- [Work instructions]:
Could you copy all of the data below word for word, leaving the picture out of your copy?

- [Extracted data]:
+ + + +
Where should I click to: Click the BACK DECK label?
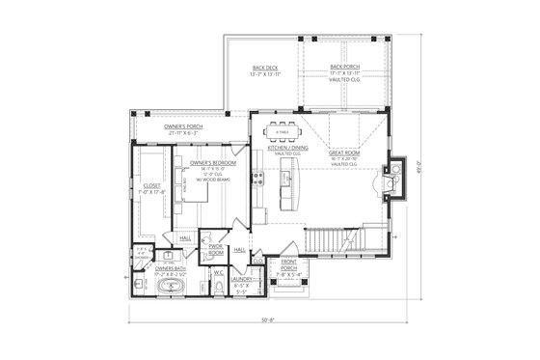[262, 69]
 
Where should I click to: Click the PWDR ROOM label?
[217, 248]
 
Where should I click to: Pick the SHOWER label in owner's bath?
[142, 256]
+ + + +
- [Worked solution]:
Where should I click to: Click the BACK DECK label?
[262, 69]
 
Where should I click to: Click the PWDR ROOM label?
[217, 248]
 
Where should I click to: Pick the SHOWER label in owner's bath?
[142, 256]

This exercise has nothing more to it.